YOUR OBJECTIVE: Write down each entry precisely as given.

Stored data entries:
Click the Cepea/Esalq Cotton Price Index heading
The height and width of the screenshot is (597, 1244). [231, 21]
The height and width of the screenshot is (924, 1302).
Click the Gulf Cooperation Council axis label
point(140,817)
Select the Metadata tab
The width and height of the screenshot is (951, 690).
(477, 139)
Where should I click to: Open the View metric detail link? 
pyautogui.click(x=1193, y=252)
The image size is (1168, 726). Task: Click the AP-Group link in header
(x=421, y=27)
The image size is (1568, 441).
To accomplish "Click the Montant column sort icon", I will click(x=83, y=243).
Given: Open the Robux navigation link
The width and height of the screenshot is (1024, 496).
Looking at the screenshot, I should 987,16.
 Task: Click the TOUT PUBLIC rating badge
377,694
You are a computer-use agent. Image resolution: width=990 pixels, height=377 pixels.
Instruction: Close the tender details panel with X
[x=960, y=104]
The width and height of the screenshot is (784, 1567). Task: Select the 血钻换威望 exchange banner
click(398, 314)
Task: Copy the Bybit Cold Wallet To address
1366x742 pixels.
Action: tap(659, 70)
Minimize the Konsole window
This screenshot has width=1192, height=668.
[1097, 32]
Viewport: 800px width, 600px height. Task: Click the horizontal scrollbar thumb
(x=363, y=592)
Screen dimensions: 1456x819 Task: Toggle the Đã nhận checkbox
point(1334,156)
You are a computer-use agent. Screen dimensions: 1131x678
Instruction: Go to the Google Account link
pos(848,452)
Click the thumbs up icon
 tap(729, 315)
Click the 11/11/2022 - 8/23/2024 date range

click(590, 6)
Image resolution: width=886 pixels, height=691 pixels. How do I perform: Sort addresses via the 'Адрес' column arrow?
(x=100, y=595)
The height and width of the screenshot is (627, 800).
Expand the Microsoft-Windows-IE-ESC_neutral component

RESULT BELOW:
Click the Cepea/Esalq Cotton Price Index heading
The height and width of the screenshot is (597, 1244). [231, 21]
The height and width of the screenshot is (924, 1302).
Click the Gulf Cooperation Council axis label
point(140,817)
Select the Metadata tab
The width and height of the screenshot is (951, 690).
(477, 139)
Where should I click to: Open the View metric detail link? 
pyautogui.click(x=1193, y=252)
The image size is (1168, 726). Task: Click the AP-Group link in header
(x=421, y=27)
The image size is (1568, 441).
To accomplish "Click the Montant column sort icon", I will click(x=83, y=243).
Given: Open the Robux navigation link
The width and height of the screenshot is (1024, 496).
Looking at the screenshot, I should 987,16.
 Task: Click the TOUT PUBLIC rating badge
377,694
You are a computer-use agent. Image resolution: width=990 pixels, height=377 pixels.
Instruction: Close the tender details panel with X
[x=960, y=104]
The width and height of the screenshot is (784, 1567). Task: Select the 血钻换威望 exchange banner
click(398, 314)
Task: Copy the Bybit Cold Wallet To address
1366x742 pixels.
Action: tap(659, 70)
Minimize the Konsole window
This screenshot has width=1192, height=668.
[1097, 32]
Viewport: 800px width, 600px height. Task: Click the horizontal scrollbar thumb
(x=363, y=592)
Screen dimensions: 1456x819 Task: Toggle the Đã nhận checkbox
point(1334,156)
You are a computer-use agent. Screen dimensions: 1131x678
Instruction: Go to the Google Account link
pos(848,452)
Click the thumbs up icon
 tap(729, 315)
Click the 11/11/2022 - 8/23/2024 date range

click(590, 6)
Image resolution: width=886 pixels, height=691 pixels. How do I perform: Sort addresses via the 'Адрес' column arrow?
(x=100, y=595)
The height and width of the screenshot is (627, 800).
Expand the Microsoft-Windows-IE-ESC_neutral component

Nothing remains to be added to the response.